PHOTO: MOTHER EARTH NEWS STAFF

Nine years ago Ken Cooper, M.D., first published Aerobics, a book dealing with a particular physical exercise program designed to strengthen the heart, lungs, and circulatory system. A fitness program, if you will, that works you hard but always in the presence of free oxygen (without making you feel "out of breath"). Naturally that was appealing!

Since that book (and two other equally successful volumes, Aerobics for Women and The New Aerobics) hit the stands, some sixty million Americans have taken to running for health, and also cycling, walking, jumping rope, and swimming. The death rate from heart disease has decreased ten percent. And the typical American (whoever that might be) has increased his or her life span from 70.9 to 72.0 years.

Important statistics, but still statistics.
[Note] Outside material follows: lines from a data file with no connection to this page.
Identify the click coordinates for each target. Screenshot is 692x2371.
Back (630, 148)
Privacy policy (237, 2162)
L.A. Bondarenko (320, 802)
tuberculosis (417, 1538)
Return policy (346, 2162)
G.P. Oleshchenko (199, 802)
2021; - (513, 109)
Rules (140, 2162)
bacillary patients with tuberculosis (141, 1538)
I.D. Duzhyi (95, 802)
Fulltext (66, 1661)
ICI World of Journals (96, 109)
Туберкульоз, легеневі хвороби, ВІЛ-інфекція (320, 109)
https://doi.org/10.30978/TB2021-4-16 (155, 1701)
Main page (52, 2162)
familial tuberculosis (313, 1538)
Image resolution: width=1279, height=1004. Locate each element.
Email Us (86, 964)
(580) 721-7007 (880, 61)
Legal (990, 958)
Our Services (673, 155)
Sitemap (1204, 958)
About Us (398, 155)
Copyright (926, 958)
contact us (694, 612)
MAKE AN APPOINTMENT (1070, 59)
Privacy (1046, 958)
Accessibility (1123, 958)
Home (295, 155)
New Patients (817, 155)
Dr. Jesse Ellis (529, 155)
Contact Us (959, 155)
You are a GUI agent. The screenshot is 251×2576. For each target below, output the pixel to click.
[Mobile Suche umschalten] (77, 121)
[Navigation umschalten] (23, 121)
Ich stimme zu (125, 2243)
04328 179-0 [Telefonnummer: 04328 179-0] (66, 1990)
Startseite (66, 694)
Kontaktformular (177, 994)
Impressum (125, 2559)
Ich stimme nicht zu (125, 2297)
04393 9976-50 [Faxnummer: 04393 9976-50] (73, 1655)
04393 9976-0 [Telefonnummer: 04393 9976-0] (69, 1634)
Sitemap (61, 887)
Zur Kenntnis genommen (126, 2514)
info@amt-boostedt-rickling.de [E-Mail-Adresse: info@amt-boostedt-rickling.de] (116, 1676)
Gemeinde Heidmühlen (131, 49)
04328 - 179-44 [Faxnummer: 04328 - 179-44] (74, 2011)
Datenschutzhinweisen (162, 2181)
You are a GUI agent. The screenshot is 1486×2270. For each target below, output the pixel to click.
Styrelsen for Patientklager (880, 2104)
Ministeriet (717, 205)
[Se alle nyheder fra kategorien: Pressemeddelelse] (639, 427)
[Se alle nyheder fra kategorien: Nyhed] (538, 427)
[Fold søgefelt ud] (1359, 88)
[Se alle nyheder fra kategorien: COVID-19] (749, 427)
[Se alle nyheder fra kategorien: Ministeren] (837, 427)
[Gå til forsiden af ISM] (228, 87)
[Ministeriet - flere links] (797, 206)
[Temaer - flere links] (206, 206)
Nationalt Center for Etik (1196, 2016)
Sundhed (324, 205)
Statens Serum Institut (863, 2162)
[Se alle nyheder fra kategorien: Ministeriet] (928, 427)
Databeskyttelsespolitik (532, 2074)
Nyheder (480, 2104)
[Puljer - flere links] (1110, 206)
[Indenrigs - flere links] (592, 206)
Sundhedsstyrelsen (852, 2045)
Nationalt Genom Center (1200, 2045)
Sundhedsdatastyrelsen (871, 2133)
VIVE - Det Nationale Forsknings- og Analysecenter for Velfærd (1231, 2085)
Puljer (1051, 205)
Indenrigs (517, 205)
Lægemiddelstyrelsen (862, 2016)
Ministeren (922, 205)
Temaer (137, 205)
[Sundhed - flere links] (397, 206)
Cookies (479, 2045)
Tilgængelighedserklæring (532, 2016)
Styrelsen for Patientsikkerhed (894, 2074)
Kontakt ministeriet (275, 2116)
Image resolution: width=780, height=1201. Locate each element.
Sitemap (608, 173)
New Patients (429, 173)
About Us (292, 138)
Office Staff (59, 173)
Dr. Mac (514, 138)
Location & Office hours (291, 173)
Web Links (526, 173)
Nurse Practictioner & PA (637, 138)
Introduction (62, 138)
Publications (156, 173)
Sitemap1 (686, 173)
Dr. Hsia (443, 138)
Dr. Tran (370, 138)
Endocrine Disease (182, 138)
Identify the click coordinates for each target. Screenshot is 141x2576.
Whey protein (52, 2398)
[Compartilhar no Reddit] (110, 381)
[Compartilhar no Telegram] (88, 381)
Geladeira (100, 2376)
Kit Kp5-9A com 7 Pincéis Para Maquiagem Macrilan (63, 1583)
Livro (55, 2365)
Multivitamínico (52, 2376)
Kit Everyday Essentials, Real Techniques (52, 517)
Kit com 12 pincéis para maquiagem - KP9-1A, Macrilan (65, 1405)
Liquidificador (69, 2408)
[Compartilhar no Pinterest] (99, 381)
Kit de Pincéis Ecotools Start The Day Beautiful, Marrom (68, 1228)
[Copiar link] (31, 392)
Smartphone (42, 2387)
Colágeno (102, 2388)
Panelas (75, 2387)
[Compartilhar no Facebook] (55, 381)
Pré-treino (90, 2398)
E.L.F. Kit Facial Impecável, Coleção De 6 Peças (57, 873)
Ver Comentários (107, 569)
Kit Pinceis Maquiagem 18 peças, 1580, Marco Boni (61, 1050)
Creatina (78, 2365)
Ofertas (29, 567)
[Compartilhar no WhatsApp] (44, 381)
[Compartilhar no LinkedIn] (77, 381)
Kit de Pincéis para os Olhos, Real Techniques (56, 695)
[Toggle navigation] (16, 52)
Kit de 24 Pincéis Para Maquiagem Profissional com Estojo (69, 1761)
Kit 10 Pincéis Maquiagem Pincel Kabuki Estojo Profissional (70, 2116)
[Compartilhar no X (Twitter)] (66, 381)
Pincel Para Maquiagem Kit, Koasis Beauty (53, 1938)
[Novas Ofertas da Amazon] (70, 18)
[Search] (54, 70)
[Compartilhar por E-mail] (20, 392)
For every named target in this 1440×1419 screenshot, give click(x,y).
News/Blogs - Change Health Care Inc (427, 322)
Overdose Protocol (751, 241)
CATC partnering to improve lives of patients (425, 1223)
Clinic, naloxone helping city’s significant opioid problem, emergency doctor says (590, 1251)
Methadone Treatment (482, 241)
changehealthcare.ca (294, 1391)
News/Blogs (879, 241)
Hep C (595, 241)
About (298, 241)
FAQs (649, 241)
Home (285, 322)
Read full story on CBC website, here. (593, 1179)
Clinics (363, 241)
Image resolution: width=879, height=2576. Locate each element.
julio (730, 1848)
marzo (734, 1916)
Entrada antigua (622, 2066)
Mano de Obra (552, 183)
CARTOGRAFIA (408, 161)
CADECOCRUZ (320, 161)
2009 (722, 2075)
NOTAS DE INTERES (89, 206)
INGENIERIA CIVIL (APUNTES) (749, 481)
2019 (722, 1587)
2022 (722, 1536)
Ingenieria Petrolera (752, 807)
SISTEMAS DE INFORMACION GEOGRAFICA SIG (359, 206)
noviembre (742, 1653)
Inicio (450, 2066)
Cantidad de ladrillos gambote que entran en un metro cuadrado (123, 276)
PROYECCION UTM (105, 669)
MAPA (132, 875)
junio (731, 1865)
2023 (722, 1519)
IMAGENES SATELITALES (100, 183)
This short excerpt from The Aerobics Way by Kenneth H. Cooper, M.D., MPH. (copyright © 1977 by Kenneth H. Cooper and reprinted by permission of the publisher, M. Evans and Co., Inc.) turns those statistics into something that most of us can more readily understand by dealing not so much with the number of our years but how we use 'em!


A patient asked me this question not long ago, and followed it up with, "Will l feel better?"

For a moment I was going to say, "What do you mean? Of course you'll feel better!" But then I saw his point.

He wasn't talking about feelings in his body.